### [Short problem]
Format the lines below as a Markdown table with two columns, Row and Line, numbering each row in order and omitting any blank lines.

### [Material shown]
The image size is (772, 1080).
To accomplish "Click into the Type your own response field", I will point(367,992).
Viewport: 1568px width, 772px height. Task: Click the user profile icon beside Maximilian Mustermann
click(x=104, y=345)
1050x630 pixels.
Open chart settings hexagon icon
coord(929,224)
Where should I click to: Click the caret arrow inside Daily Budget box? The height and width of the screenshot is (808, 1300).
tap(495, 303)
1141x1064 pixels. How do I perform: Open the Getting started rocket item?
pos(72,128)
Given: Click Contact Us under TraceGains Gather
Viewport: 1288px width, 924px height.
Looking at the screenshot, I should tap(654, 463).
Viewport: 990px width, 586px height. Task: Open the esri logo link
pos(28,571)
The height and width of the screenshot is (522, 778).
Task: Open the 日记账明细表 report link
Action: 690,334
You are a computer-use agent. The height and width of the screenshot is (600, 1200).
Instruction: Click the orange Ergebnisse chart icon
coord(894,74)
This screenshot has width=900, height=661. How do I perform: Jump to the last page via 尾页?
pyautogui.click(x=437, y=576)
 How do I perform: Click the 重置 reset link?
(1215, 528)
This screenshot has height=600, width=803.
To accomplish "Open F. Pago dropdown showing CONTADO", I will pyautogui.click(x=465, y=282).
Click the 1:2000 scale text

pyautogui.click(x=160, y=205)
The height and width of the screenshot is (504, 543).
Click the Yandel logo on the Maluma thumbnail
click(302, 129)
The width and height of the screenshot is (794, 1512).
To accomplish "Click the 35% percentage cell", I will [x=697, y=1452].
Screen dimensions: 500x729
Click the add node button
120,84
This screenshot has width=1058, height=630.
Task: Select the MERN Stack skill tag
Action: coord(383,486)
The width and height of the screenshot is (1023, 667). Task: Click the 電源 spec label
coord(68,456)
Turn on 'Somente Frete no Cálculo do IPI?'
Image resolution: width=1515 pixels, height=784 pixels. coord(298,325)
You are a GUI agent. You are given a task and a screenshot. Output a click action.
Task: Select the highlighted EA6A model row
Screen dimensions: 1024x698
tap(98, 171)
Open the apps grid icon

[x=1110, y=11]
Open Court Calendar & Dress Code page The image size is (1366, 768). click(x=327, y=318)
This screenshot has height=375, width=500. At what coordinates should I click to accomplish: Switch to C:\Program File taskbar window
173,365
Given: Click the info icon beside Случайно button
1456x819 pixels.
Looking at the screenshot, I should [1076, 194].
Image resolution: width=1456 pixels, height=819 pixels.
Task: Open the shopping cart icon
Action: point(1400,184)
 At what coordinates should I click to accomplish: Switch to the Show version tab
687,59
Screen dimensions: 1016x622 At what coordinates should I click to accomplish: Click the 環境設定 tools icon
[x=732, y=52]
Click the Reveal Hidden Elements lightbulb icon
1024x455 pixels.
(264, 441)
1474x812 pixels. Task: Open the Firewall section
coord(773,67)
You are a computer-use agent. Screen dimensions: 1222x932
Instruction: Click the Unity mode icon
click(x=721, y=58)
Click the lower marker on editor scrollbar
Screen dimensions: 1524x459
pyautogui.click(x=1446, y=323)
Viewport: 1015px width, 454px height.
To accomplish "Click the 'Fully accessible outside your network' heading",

### [Solved problem]
| Row | Line |
|---|---|
| 1 | The image size is (772, 1080). |
| 2 | To accomplish "Click into the Type your own response field", I will point(367,992). |
| 3 | Viewport: 1568px width, 772px height. Task: Click the user profile icon beside Maximilian Mustermann |
| 4 | click(x=104, y=345) |
| 5 | 1050x630 pixels. |
| 6 | Open chart settings hexagon icon |
| 7 | coord(929,224) |
| 8 | Where should I click to: Click the caret arrow inside Daily Budget box? The height and width of the screenshot is (808, 1300). |
| 9 | tap(495, 303) |
| 10 | 1141x1064 pixels. How do I perform: Open the Getting started rocket item? |
| 11 | pos(72,128) |
| 12 | Given: Click Contact Us under TraceGains Gather |
| 13 | Viewport: 1288px width, 924px height. |
| 14 | Looking at the screenshot, I should tap(654, 463). |
| 15 | Viewport: 990px width, 586px height. Task: Open the esri logo link |
| 16 | pos(28,571) |
| 17 | The height and width of the screenshot is (522, 778). |
| 18 | Task: Open the 日记账明细表 report link |
| 19 | Action: 690,334 |
| 20 | You are a computer-use agent. The height and width of the screenshot is (600, 1200). |
| 21 | Instruction: Click the orange Ergebnisse chart icon |
| 22 | coord(894,74) |
| 23 | This screenshot has width=900, height=661. How do I perform: Jump to the last page via 尾页? |
| 24 | pyautogui.click(x=437, y=576) |
| 25 |  How do I perform: Click the 重置 reset link? |
| 26 | (1215, 528) |
| 27 | This screenshot has height=600, width=803. |
| 28 | To accomplish "Open F. Pago dropdown showing CONTADO", I will pyautogui.click(x=465, y=282). |
| 29 | Click the 1:2000 scale text |
| 30 | pyautogui.click(x=160, y=205) |
| 31 | The height and width of the screenshot is (504, 543). |
| 32 | Click the Yandel logo on the Maluma thumbnail |
| 33 | click(302, 129) |
| 34 | The width and height of the screenshot is (794, 1512). |
| 35 | To accomplish "Click the 35% percentage cell", I will [x=697, y=1452]. |
| 36 | Screen dimensions: 500x729 |
| 37 | Click the add node button |
| 38 | 120,84 |
| 39 | This screenshot has width=1058, height=630. |
| 40 | Task: Select the MERN Stack skill tag |
| 41 | Action: coord(383,486) |
| 42 | The width and height of the screenshot is (1023, 667). Task: Click the 電源 spec label |
| 43 | coord(68,456) |
| 44 | Turn on 'Somente Frete no Cálculo do IPI?' |
| 45 | Image resolution: width=1515 pixels, height=784 pixels. coord(298,325) |
| 46 | You are a GUI agent. You are given a task and a screenshot. Output a click action. |
| 47 | Task: Select the highlighted EA6A model row |
| 48 | Screen dimensions: 1024x698 |
| 49 | tap(98, 171) |
| 50 | Open the apps grid icon |
| 51 | [x=1110, y=11] |
| 52 | Open Court Calendar & Dress Code page The image size is (1366, 768). click(x=327, y=318) |
| 53 | This screenshot has height=375, width=500. At what coordinates should I click to accomplish: Switch to C:\Program File taskbar window |
| 54 | 173,365 |
| 55 | Given: Click the info icon beside Случайно button |
| 56 | 1456x819 pixels. |
| 57 | Looking at the screenshot, I should [1076, 194]. |
| 58 | Image resolution: width=1456 pixels, height=819 pixels. |
| 59 | Task: Open the shopping cart icon |
| 60 | Action: point(1400,184) |
| 61 |  At what coordinates should I click to accomplish: Switch to the Show version tab |
| 62 | 687,59 |
| 63 | Screen dimensions: 1016x622 At what coordinates should I click to accomplish: Click the 環境設定 tools icon |
| 64 | [x=732, y=52] |
| 65 | Click the Reveal Hidden Elements lightbulb icon |
| 66 | 1024x455 pixels. |
| 67 | (264, 441) |
| 68 | 1474x812 pixels. Task: Open the Firewall section |
| 69 | coord(773,67) |
| 70 | You are a computer-use agent. Screen dimensions: 1222x932 |
| 71 | Instruction: Click the Unity mode icon |
| 72 | click(x=721, y=58) |
| 73 | Click the lower marker on editor scrollbar |
| 74 | Screen dimensions: 1524x459 |
| 75 | pyautogui.click(x=1446, y=323) |
| 76 | Viewport: 1015px width, 454px height. |
| 77 | To accomplish "Click the 'Fully accessible outside your network' heading", |